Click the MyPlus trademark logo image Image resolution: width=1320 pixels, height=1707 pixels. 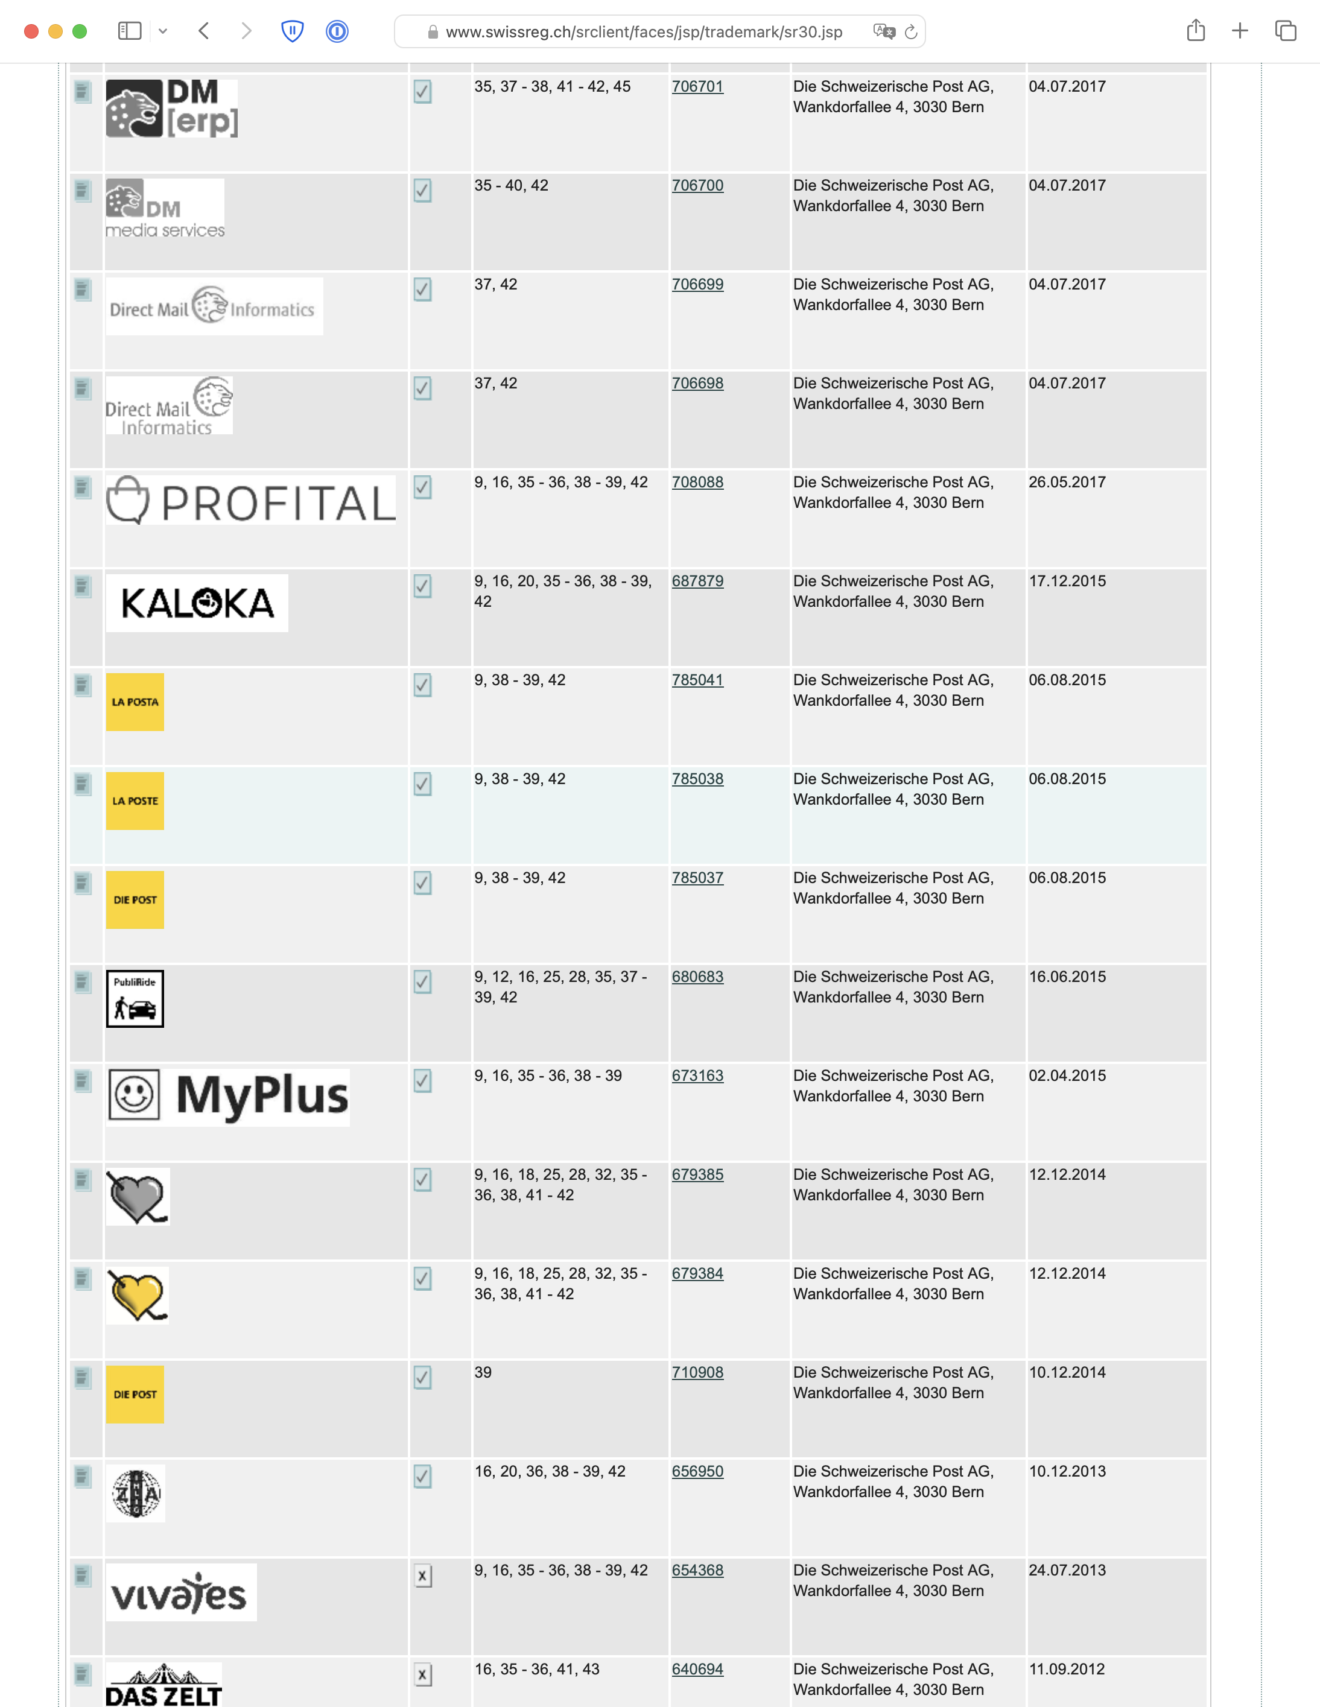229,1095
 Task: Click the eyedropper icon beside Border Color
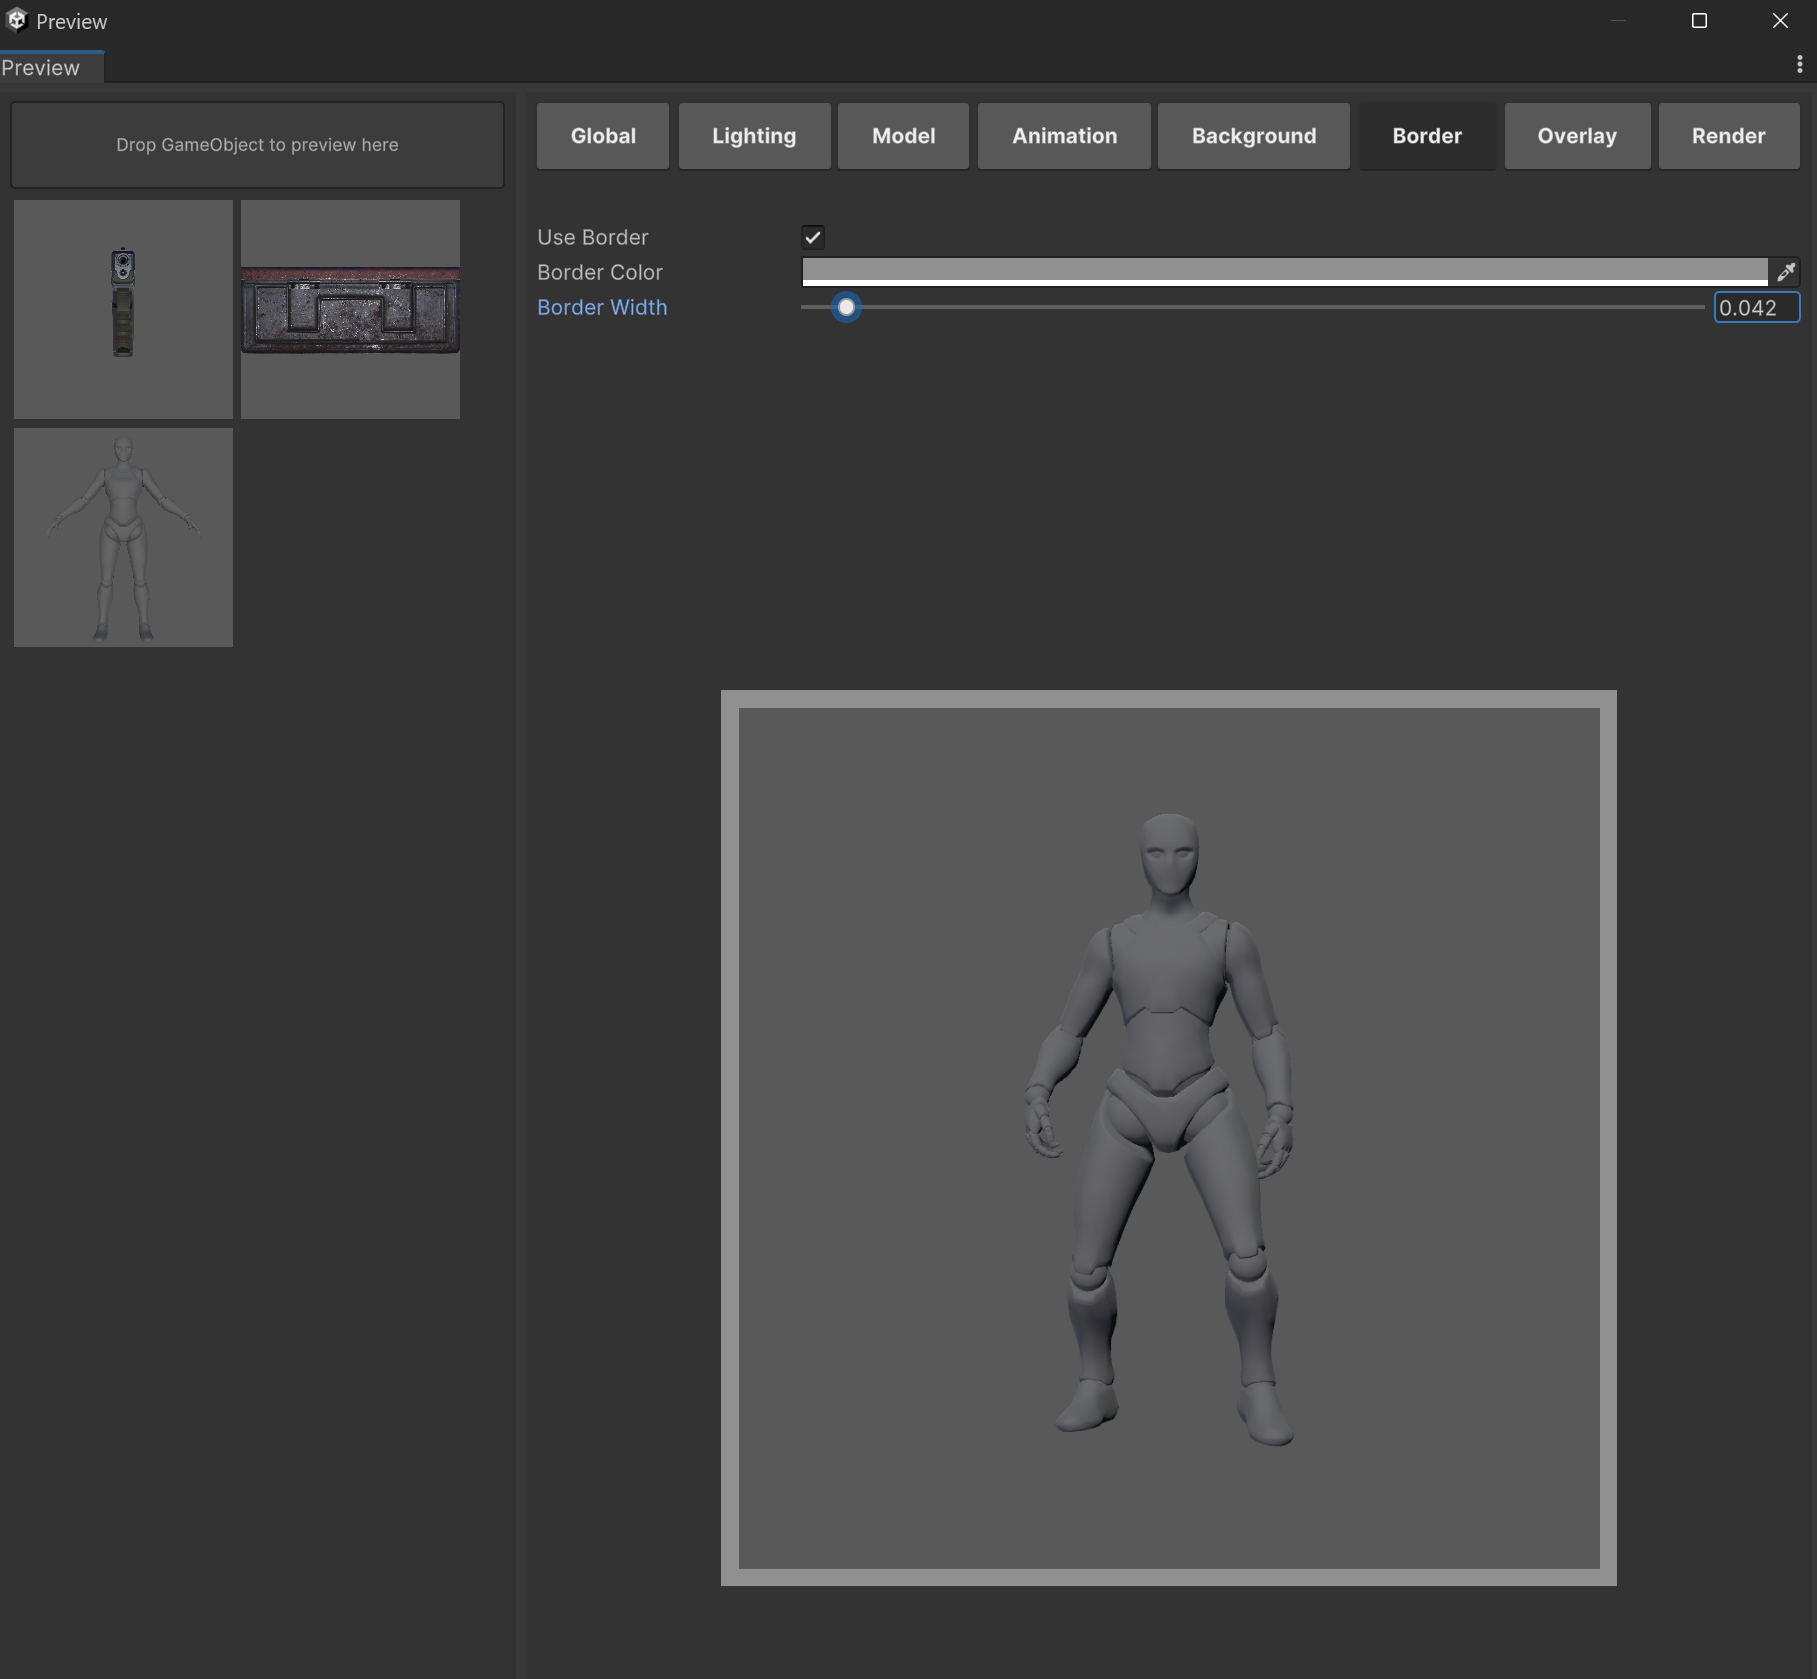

────

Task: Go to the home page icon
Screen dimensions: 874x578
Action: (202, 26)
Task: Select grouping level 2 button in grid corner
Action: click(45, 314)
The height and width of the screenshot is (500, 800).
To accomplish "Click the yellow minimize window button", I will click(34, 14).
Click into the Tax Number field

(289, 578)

────

In the material, find each line with the word "icon" and list it.

 Task: Click the eyedropper icon beside Border Color
Task: Go to the home page icon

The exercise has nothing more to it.